Since we had no kangaroo, we immediately went to the chocolate. Even kangaroo, sorry, Australus, would be great if just smothered it in this lovely sauce.

Chocolate Rum Sauce

225 g (8 oz) dark chocolate
2 tablespoons butter
3 tablespoons rum

Melt the chocolate and butter together in the top of a double boiler, stir well, and add the rum, stirring again.

As long as we are rambling...

The joy (as well as the curse) of our new technology may well be that we never lose anything. When you snort milk out your nose in the junior high lunch room, chances are it will end up on YouTube. Forever.

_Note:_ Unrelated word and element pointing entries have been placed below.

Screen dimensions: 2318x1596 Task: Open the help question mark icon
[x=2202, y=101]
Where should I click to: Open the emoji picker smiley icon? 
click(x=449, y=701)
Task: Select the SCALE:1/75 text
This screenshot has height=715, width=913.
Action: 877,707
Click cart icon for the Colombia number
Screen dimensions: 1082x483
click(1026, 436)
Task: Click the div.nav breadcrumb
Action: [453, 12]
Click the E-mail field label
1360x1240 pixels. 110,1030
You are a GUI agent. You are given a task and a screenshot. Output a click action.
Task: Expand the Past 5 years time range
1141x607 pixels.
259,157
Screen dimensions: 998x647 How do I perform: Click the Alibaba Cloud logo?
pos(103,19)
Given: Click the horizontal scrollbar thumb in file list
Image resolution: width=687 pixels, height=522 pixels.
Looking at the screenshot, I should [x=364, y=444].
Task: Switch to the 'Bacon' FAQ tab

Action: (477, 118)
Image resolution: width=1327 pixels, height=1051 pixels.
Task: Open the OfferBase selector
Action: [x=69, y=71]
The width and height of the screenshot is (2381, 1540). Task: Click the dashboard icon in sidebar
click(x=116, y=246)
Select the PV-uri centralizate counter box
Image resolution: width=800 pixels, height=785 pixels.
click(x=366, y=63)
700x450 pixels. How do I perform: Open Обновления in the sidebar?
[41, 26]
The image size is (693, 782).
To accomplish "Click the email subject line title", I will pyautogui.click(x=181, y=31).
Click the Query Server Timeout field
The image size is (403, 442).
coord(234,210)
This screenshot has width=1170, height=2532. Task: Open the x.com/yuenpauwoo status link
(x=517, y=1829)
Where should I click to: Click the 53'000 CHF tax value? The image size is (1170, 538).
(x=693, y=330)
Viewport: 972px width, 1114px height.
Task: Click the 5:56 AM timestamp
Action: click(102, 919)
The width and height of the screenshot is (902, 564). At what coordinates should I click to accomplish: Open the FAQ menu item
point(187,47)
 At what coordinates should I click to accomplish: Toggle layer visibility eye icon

FOREVER. Every dumbass thing one does, things that used to be forgotten, are now immortalized for better or worse.

The good news is, one no longer has to watch 8 hours of The Thorn Birds to see the naughty bit with Richard Chamberlain and Barbara Stanwyck .




03 March 2009

Chocolate Chunk Pumpkin Cake


As a child I wouldn't touch pumpkin. Probably because my mother hated it. Ah, but as I grew up, I put away the things of a child. Now pumpkin is one of favorite vegetables. It is so versatile, it can go from appetizers all the way to dessert. This is one of my favorite cakes. The pumpkin makes it moist and and the chunks of chocolate make it gooey. I use my favorite dark chocolate and chop it into irregular hunks. I like the chunks of chocolate but if you would like it a bit more refined, you can add chocolate chips. You can also use milk chocolate if you wish.


Chocolate Chunk Pumpkin Cake

2 cups flour
2 teaspoons quatre-epice
1 teaspoon baking soda
1/2 teaspoon baking powder
1/2 teaspoon salt
1 stick softened butter
1 1/2 cups sugar
3 eggs
1 1/2 cup pumpkin puree or 1 15 ounce can pf pumpkin
1 1/2 cups chocolate chunks

Whisk together flour, spice, baking soda, baking powder and salt in a large bowl.

Cream the butter and sugar together to fluffy yellow, about 3 minutes.

Add the eggs one at a time, blending well after each addition.

Stir in the pumpkin puree.

Add the flour mixture into the batter about a cup at a time.

Fold in the chocolate chunks.

Pour into a prepared Lucinda's Wood Cake Box

Bake at 300 for 90 minutes.


I like it plain, but you can add a ganache glaze to dress it up. And add even more chocolaty flavor.



Ganache Glaze

1 cup heavy cream
9 ounces chopped chocolate
1 tablespoon butter

Add the chocolate and butter to a small bowl.

Heat the heavy cream till it steam, but don't let it boil.

Pour the hot cream over the chocolate and butter.

Let it melt, then stir the mixture until smooth, bout 2 minutes.

Let it sit for about 5 minutes, then pour over the cake.


This cake travels really well, so bake one up and send it to someone you love.

10 January 2009

Chocolate Chipotle Cake

Chocolate Chipotle Cake is not for the faint of heart. Out of the box it looks like any dense, rich, chocolate cake, but one bite tells you this is not Grandma’s chocolate cake! I use my Wood Cake Box to bake this hot and creamy treat.

The secret ingredient in this cake is the adobo sauce. Adobo sauce can be found in specialty shops and in the Mexican food section of most groceries. Adobo sauce is made from dried red jalapeño peppers known as chipoltles, some tomato and spices. You will generally find it in a 7 ounce can. For this recipe, you need to remove the solids from the peppers, leaving a smooth, thick puree. Place a mesh strainer over a bowl and force the peppers and sauce through the strainer, leaving a thick paste of pure pepper essence to give this cake its powerful punch.

Chocolate Chipotle Cake

3/4 cup unsalted butter
5 tablespoons orange juice
1 cup sugar
10 ounces dark chocolate (56%)
4 eggs
1 7 ounce can adobo
1/4 cup plain flour
1/8 teaspoon salt


Place the adobo in a mesh strainer and remove the solids.

Combine the sugar and orange juice and bring to a boil, to form a light syrup.

Break up the chocolate and place in a large bowl.

Pour the syrup over the chocolate and stir till melted.

Add the butter and continue stirring till melted.

Add your eggs one at a time, incorporating thoroughly after each addition.

Add the adobo puree, the flour and salt until just incorporated.

Pour into the lined wood cake box and bake at 300 degrees for 90 until just firm in the center.

Serve with a spoon of crème fraiche or whipped cream, as milk solids help to cool the heat.